* **Dataset**:

★ ★ ★ ★ ★

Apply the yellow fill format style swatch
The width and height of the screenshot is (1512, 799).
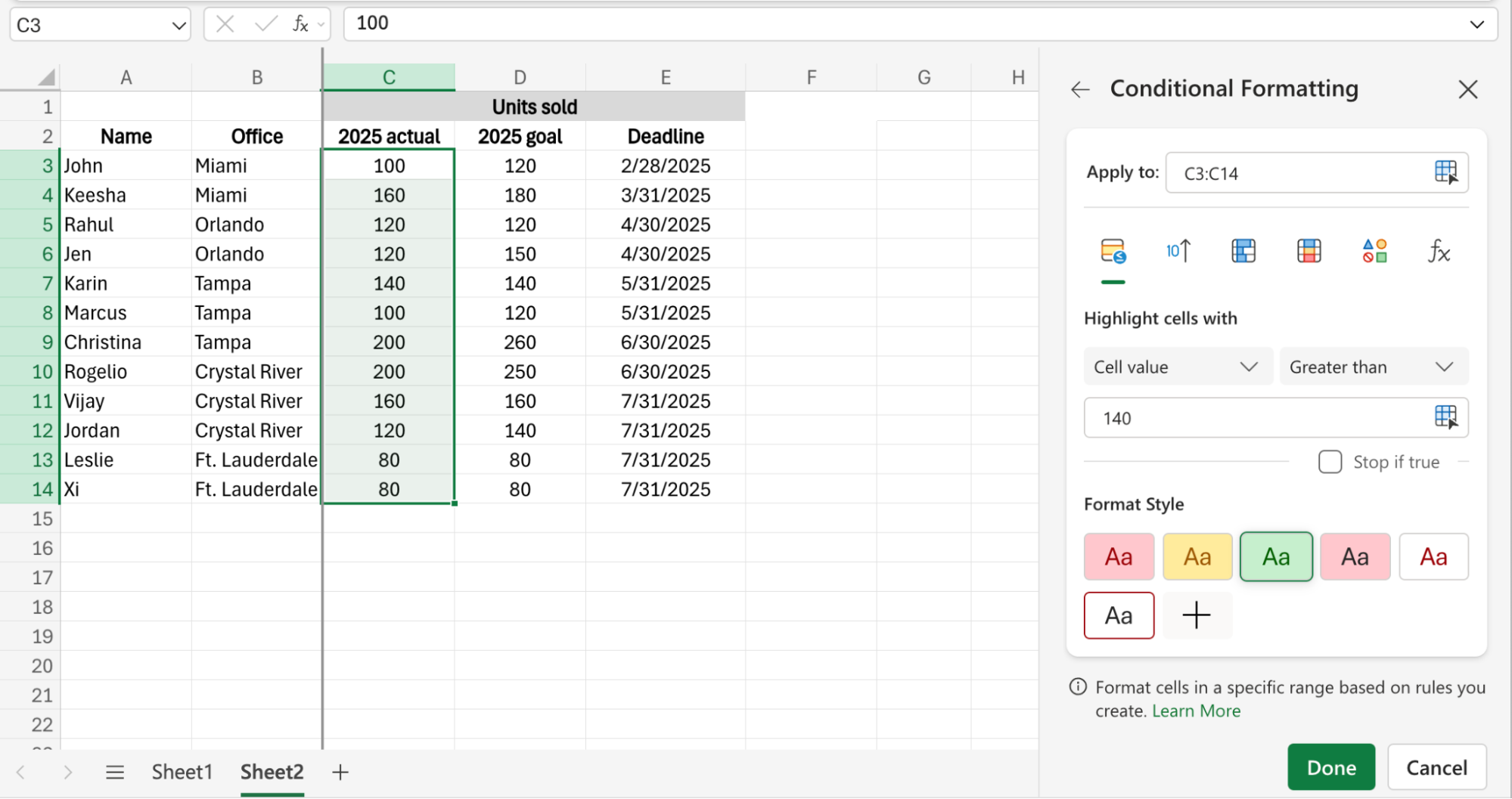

★ ★ ★ ★ ★

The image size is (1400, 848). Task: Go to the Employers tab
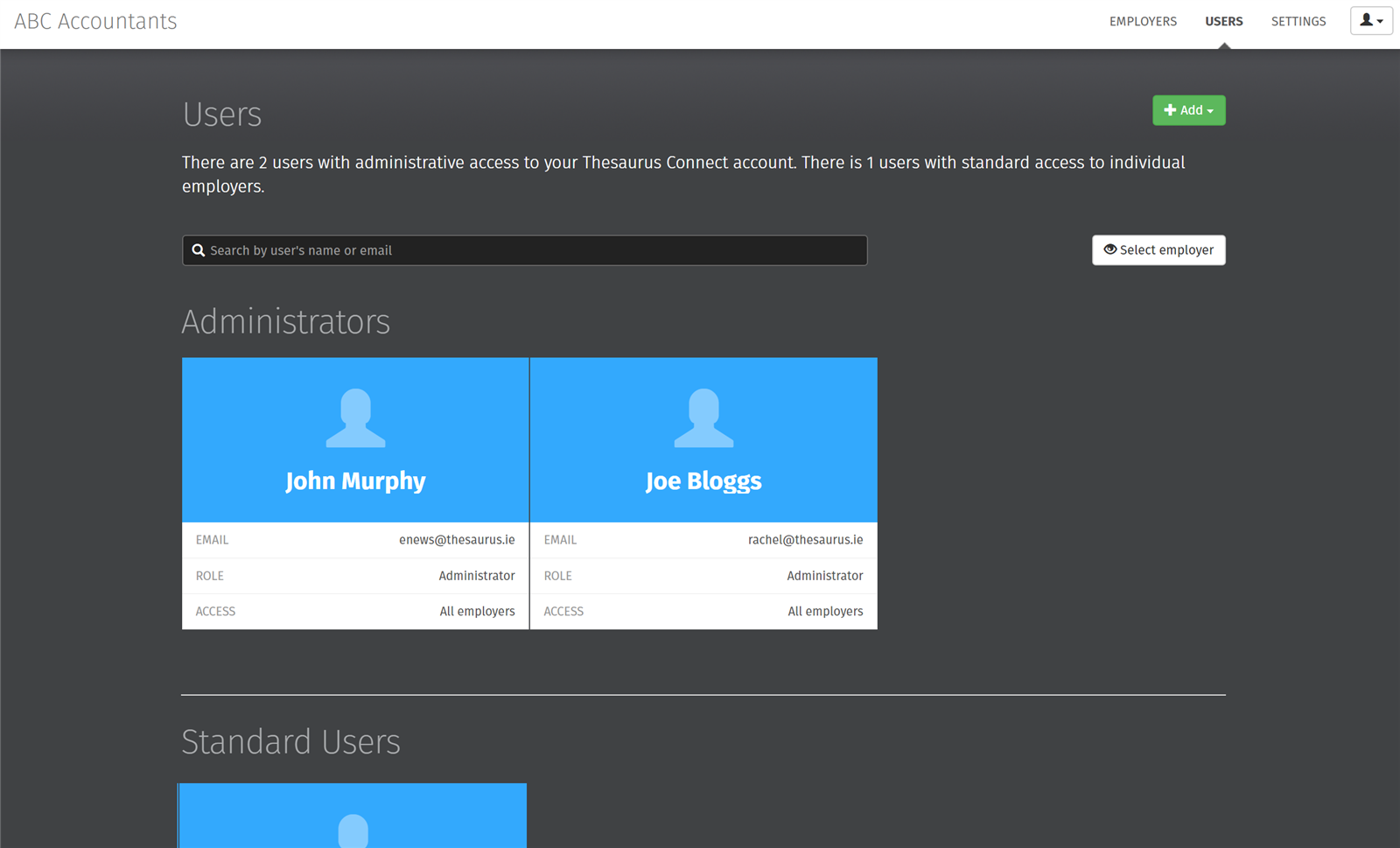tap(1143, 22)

★ ★ ★ ★ ★

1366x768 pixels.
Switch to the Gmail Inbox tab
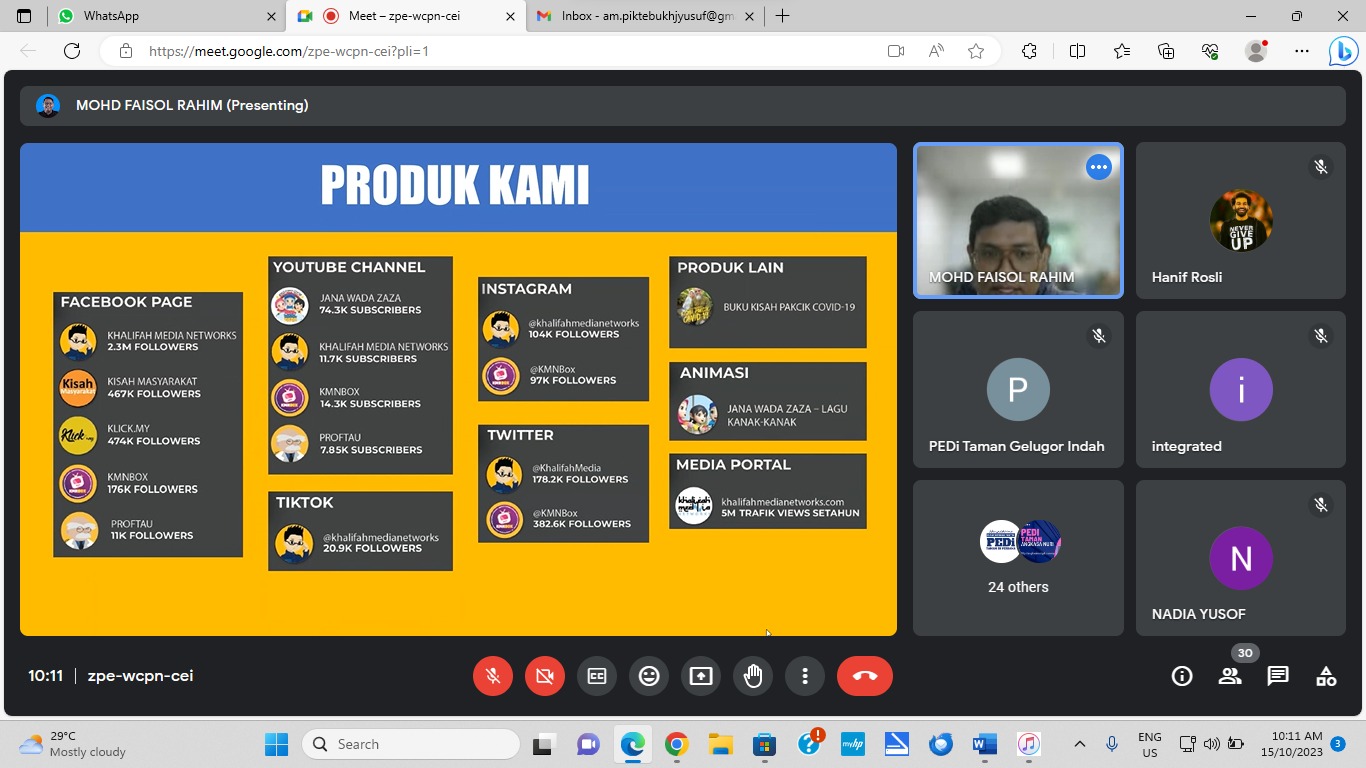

★ ★ ★ ★ ★

Rewrite the lines from the one containing "Apply the yellow fill format style swatch" down to the one containing "The width and" as a numbered list, leaving out blank lines.

1. Apply the yellow fill format style swatch
2. The width and height of the screenshot is (1512, 799).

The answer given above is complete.